DOCUMENT EXTRACT:
· · ·

A referral to an authorization is a slippery slope. First let’s define each term.
Referral is your primary doctor saying you need to see this specialist. They sometimes give you a piece of paper or they will call the specialist for you.
Authorization is when you or your doctor calls your insurance company and gets permission to perform the requested treatment.
How do you know which one you need? Read your plan documents and they should tell you; however, this is where that slippery slope comes in. It’s all down to interpretation.
The silent factor:
Sometimes your benefit will not say either way. It just gives you your benefit and you are left wondering if you need an authorization. Tip–call your insurance company and ask.
The two places dilemma:
Most people look for the grid like pages that state what the services is, what their co-pay is and what their insurance will cover. Often this benefit will not mention prior authorization, but somewhere in the pages before or after that grid will be an explanation of what needs authorization and what doesn’t. So don’t just rely on the grid.
The specialist loophole:
So you have read your benefits and it just says, same as medical or treat like a physician visit so you figure you are safe and you do not need an authorization or referral. Wrong. Depending on your doctor type you will need to see if referrals or authorizations are needed to see a specialist. Now what you would think of as a specialist compared to what your insurance company thinks is a specialist is probably going to be very different. So read carefully, and a safe assumption is that if it’s not a general doctor who you would go to for the flu, then call and get an authorization from your insurance company, or at least call and ask.

· · ·

TRY IT:
Resume the passage on insurance referrals and authorizations, picking up after its last sentence.

DATASET EXTRACT:
· · ·

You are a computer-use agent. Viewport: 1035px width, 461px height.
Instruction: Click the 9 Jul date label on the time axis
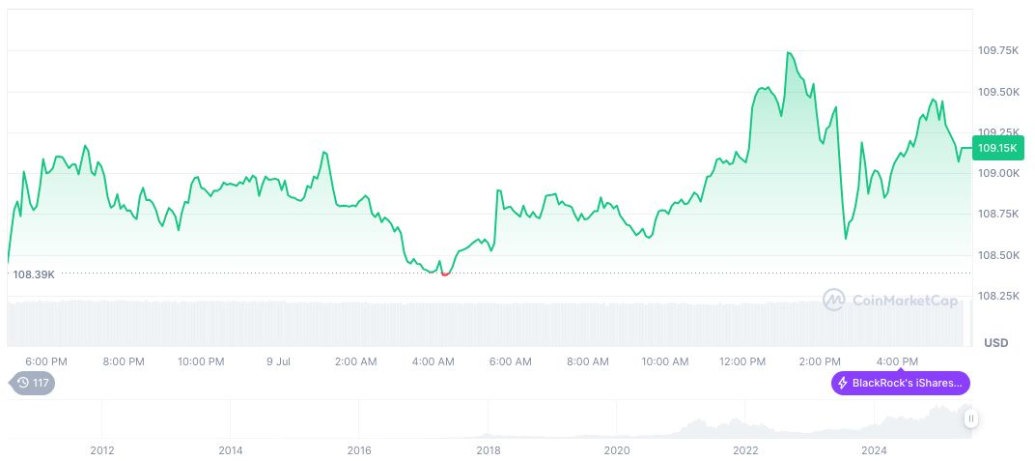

· · ·

RESULT OF THE EXERCISE:
The It said referral but I was denied for no authorization situation:
Here is the core issue here. Your insurance claims department does not know what they are doing or your doctor’s biller does not know what they are doing. What happens is that the claims department will deny because they use referral and authorization interchangeably even though they are two different things. The other issue is that your specialist will bill and not send a copy of your primary doctor’s referral with his or her bills. Therefore you insurance company does not know that the referral exists and denies. The solution is that if your benefit says you need a referral, get one, but then call your insurance company and ask for authorization too. If they say it’s not needed then you at least tried.
Whenever you talk to your insurance company have a notepad and pen handy.
Record the following for any conversation that you have:
The date and time.
The phone number you called.
The first name, last initial and location of the person you are talking to . This could be a state in the U.S. or a city in a different country. Not everyone will want to give you this information. If they refuse, ask for their manager.